┌─ Dataset entries

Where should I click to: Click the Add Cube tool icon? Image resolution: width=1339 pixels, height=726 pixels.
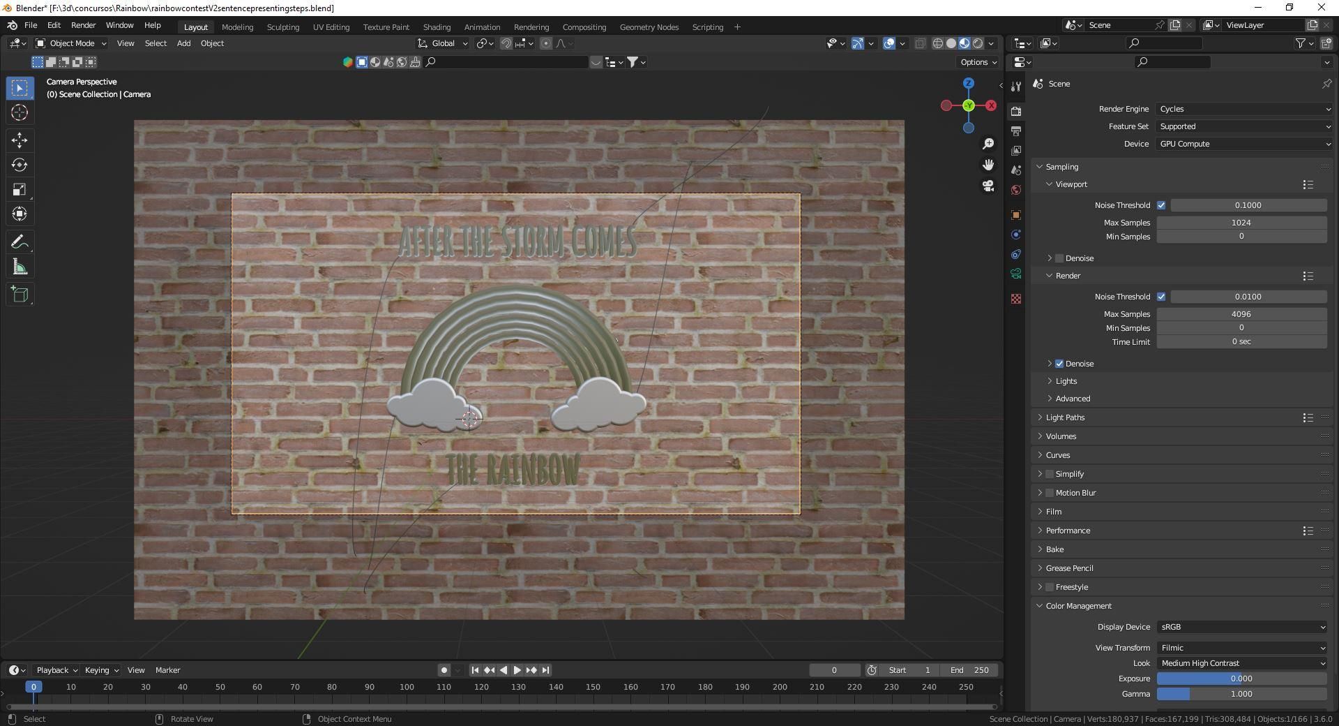click(20, 295)
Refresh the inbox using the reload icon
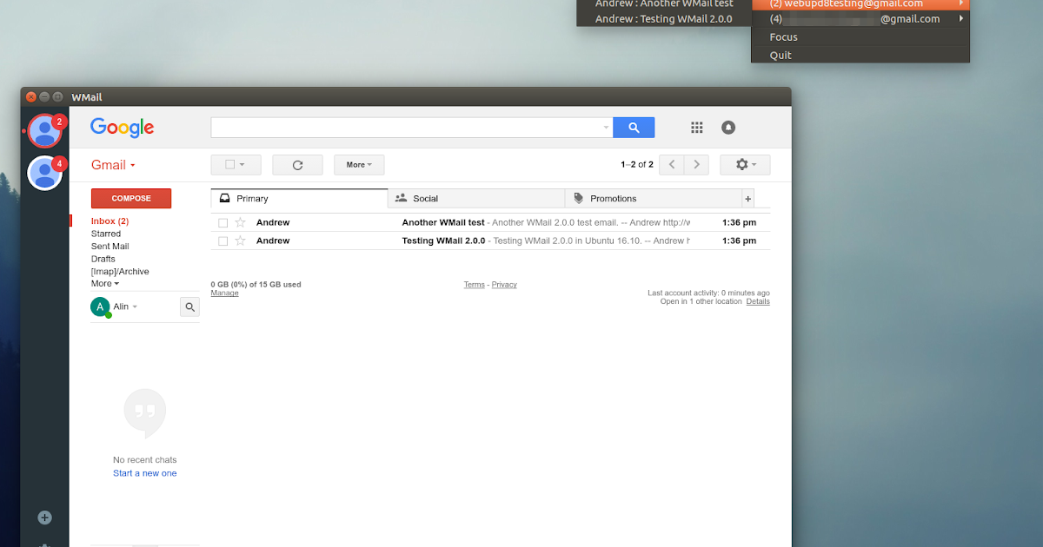Viewport: 1043px width, 547px height. click(297, 164)
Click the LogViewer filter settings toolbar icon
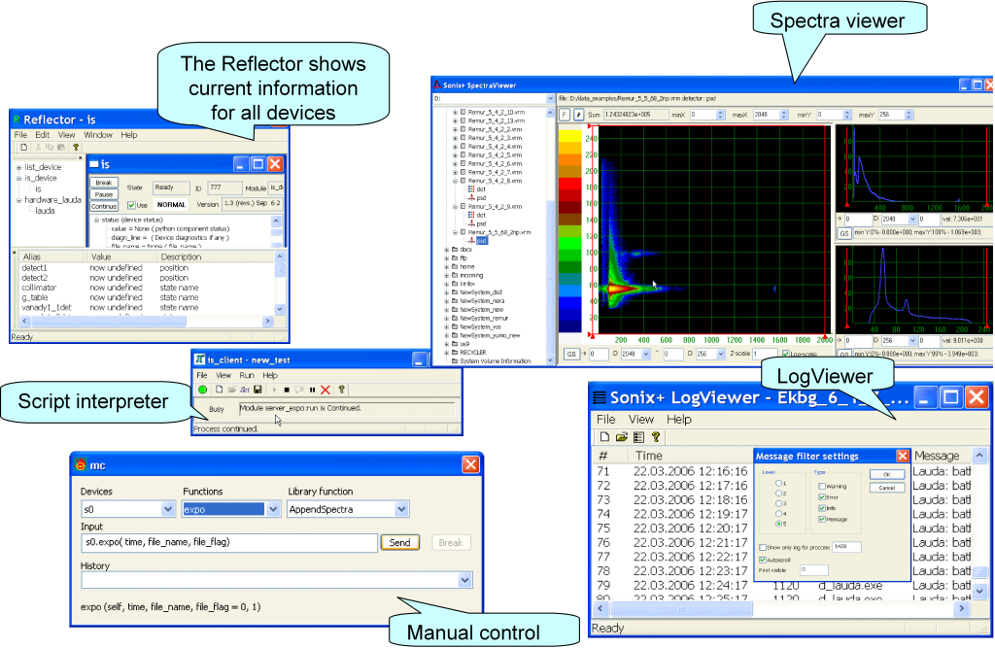 [x=637, y=437]
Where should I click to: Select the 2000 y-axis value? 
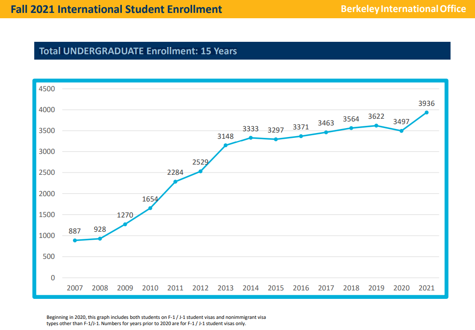[47, 194]
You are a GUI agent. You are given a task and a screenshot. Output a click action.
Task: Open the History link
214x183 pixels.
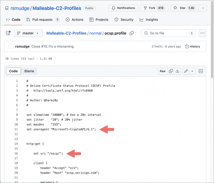coord(192,47)
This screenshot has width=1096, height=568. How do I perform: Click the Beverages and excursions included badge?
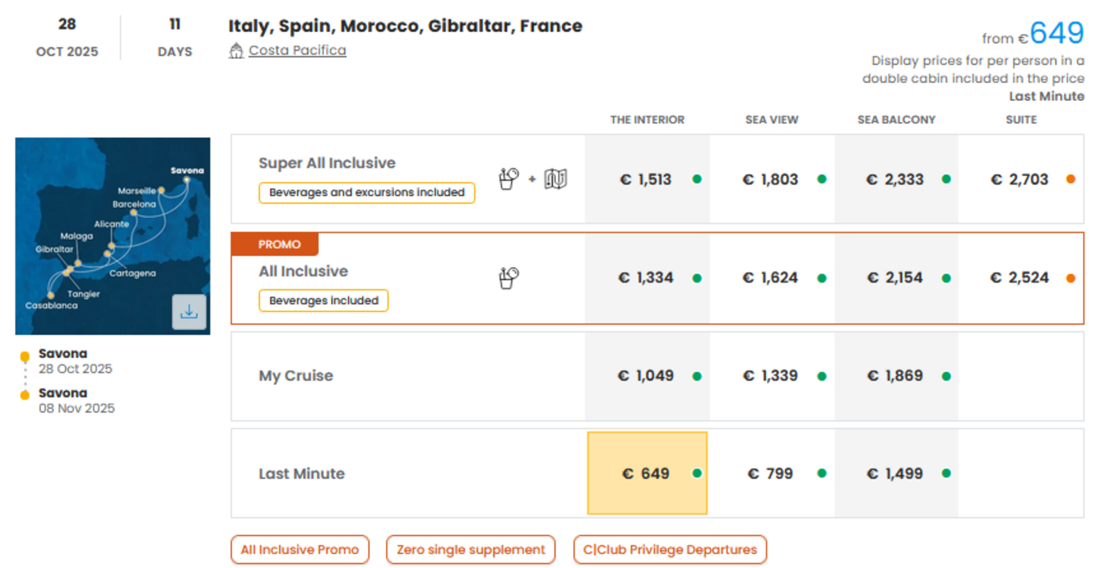367,192
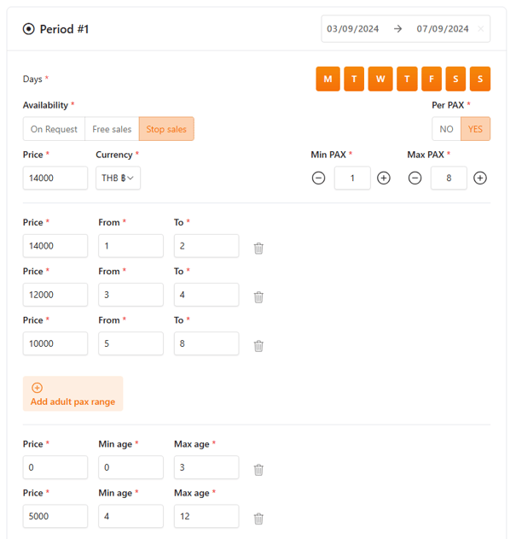Toggle Monday in the Days selector

coord(328,79)
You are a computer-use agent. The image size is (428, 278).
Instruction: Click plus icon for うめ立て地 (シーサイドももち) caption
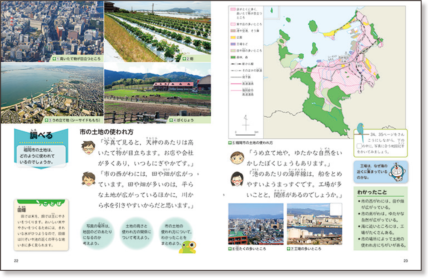click(46, 120)
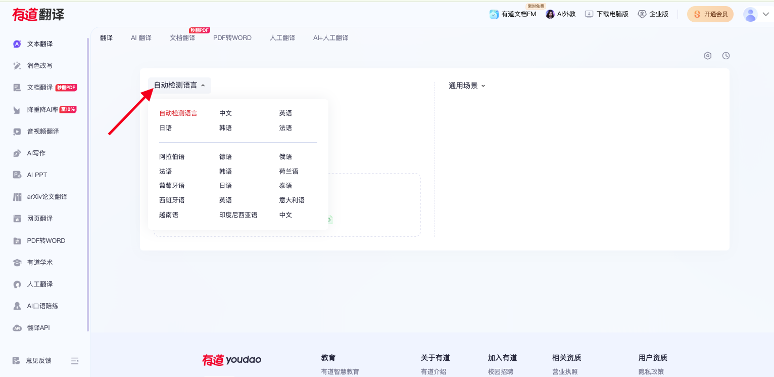Image resolution: width=774 pixels, height=377 pixels.
Task: Click the user avatar icon
Action: click(750, 14)
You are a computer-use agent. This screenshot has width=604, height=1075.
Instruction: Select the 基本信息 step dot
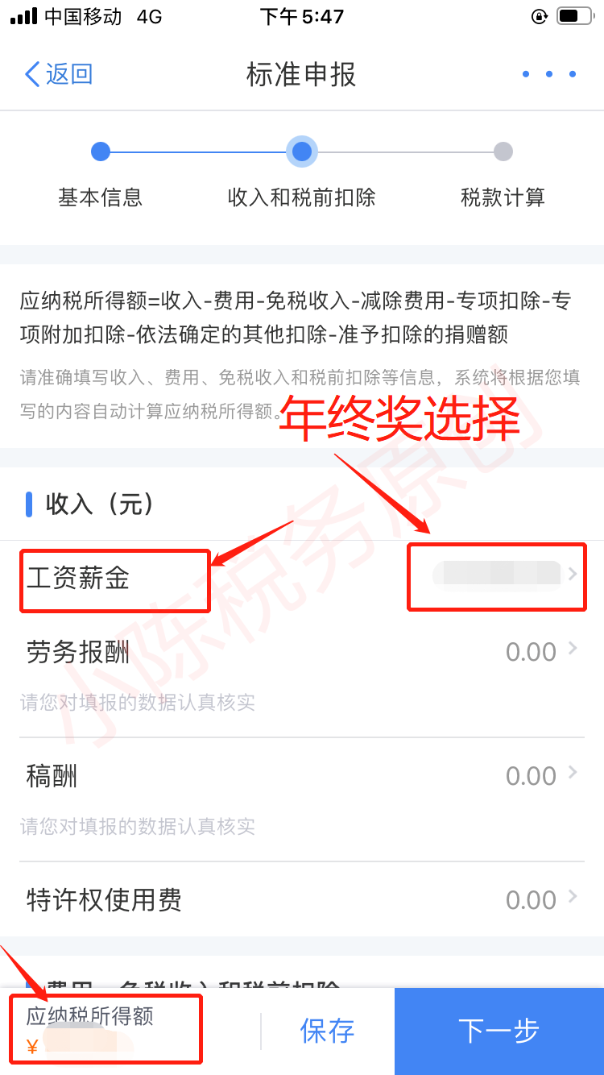pyautogui.click(x=101, y=151)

└─

--- About this task ---
A word-for-word copy is needed of the lines from the line holding "Where should I click to: Select" through the end of the records, both included, excluding every picture.

--- Solution below ---
Where should I click to: Select the 2000 y-axis value? 
[47, 194]
You are a GUI agent. You are given a task and a screenshot. Output a click action.
Task: Open the History link
214x183 pixels.
coord(192,47)
This screenshot has width=1096, height=568. How do I perform: Click the Beverages and excursions included badge?
367,192
Toggle Monday in the Days selector

coord(328,79)
You are a computer-use agent. The image size is (428, 278).
Instruction: Click plus icon for うめ立て地 (シーサイドももち) caption
click(46, 120)
Image resolution: width=774 pixels, height=377 pixels.
Task: Click the user avatar icon
Action: click(750, 14)
You are a computer-use agent. This screenshot has width=604, height=1075.
Instruction: Select the 基本信息 step dot
pyautogui.click(x=101, y=151)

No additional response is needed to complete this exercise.